Following the recent fieldwork update from Bogani Nani Wartabone National Park, this report comes from the Gunung Ambang Nature Reserve, part of complex of volcanoes in the Bolaang Mongondow and East Bolaang Mongondow regencies of North Sulawesi (Indonesia).
The nature reserve, named after one of the active volcanoes within, comprises an area of approximately 8,600 hectares. Before being designated its own protected status, the reserve formed part of Bogani Nani Wartabone National Park. Gunung (Mount) Ambang itself has an elevation of 1,795m and its last recorded eruption was around the mid-19th century; however the volcano still simmers away, evidenced by smoking sulphur femuroles and steaming mud pools.
Better known for its superb diving coastline, North Sulawesi’s forests do not have many visitors, and those that do explore are often there to see the avifauna; the relatively small Gunung Ambang reserve boasts at least 135 different bird species, including the endemic Sulawesi serpent eagle (Spilornis rufipectus), Matinan flycatcher (Cyornis sanfordi) and fiery-browed myna (Enodes erythrophris).
The nature reserve is best accessed from Sinsingon village, which sits at an elevation of 1,100m. The village is surrounded by farmland with fields of potatoes, onions, cabbages and the Syzygium aromaticum tree, from which cloves are harvested.
The village is scented with the warm spice of clove oil as the flower buds are laid out under the sun to dry.
The expedition’s focus is the targeted collecting of particular Cyrtandra (Gesneriaceae family) species; some of these species are only known from their type specimens, and localities were chosen according to the records associated with these specimens. As always, we are also looking to collect members of the other key RBGE research families including Begoniaceae, Sapotaceae and Zingiberaceae, as well as spores of pteridophytes for the RBGE spore bank.

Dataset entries
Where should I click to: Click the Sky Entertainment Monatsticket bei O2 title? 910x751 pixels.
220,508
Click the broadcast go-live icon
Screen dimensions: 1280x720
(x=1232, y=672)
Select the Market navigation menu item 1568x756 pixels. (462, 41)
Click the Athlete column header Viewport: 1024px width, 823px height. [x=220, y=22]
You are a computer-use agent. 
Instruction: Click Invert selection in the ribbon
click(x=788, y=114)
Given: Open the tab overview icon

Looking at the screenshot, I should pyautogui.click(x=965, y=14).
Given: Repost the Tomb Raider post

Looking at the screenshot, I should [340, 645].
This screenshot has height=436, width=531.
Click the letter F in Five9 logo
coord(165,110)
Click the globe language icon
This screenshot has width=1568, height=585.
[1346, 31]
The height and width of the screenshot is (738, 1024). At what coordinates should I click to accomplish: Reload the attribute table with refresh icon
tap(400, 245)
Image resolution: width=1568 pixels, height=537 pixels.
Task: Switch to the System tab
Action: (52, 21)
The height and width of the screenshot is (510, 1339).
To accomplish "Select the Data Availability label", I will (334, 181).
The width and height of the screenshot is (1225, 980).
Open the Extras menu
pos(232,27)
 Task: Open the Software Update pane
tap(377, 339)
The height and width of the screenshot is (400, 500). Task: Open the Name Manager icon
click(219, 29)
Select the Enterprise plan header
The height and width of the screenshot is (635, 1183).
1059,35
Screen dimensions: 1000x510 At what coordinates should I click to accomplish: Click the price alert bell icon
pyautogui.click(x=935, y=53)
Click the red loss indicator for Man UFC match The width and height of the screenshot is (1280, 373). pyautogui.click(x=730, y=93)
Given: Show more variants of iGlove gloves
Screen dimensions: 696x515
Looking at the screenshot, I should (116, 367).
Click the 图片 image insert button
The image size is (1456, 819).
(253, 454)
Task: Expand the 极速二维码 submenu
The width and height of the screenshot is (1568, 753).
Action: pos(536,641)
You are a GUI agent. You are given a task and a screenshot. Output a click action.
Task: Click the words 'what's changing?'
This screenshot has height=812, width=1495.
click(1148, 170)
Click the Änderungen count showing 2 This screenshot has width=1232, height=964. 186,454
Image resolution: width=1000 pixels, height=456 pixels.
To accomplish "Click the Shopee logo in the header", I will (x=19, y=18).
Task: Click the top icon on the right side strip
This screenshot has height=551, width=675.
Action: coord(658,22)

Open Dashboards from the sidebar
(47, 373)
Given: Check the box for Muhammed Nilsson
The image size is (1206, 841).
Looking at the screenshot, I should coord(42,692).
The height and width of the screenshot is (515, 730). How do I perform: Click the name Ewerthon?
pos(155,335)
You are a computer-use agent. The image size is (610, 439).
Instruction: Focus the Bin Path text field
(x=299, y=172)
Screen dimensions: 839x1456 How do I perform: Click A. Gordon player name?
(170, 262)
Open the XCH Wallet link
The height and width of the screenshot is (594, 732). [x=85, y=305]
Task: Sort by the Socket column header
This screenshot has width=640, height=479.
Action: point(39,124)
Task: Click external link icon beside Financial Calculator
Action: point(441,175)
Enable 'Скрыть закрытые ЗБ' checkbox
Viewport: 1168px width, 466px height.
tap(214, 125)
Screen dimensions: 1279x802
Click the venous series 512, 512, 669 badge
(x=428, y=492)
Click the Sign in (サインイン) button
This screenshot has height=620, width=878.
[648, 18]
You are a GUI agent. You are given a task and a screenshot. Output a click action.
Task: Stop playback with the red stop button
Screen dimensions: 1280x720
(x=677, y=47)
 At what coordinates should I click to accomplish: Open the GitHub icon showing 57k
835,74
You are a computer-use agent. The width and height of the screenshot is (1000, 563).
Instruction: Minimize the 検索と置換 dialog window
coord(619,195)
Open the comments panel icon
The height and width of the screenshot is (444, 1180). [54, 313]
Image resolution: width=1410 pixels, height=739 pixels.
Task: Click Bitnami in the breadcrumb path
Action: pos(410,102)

## Tasks to complete
A) From the Gunung Ambang fieldwork report above, extract the passage that begins at the words "The expedition’s focus" and stops after the words "RBGE spore bank.".
B) Continue the Gunung Ambang fieldwork report from the point at which it stops.

## Answers to the problems
A)
The expedition’s focus is the targeted collecting of particular Cyrtandra (Gesneriaceae family) species; some of these species are only known from their type specimens, and localities were chosen according to the records associated with these specimens. As always, we are also looking to collect members of the other key RBGE research families including Begoniaceae, Sapotaceae and Zingiberaceae, as well as spores of pteridophytes for the RBGE spore bank.

B)
The first day of collecting rewarded us with some great finds; one of which was a new species of Cyrtandra. We also found key Sulawesi Cyrtandra species, most of which had never been recorded at this locality before, and some which had only been previously studied from dried herbarium specimens. Finding them growing, and flowering, in the wild has allowed for the collection of descriptive data pertaining to flower shape, colour, texture, variation, etc.; information not easy to gather from dried specimens.
Our guide tells us that the young growth on the new species has actually been long foraged as a vegetable by the locals. Despite being new to science, the species grows relatively abundantly at this one locality, but its range appears to be limited; all very useful information for assessing the biodiversity value of these forests.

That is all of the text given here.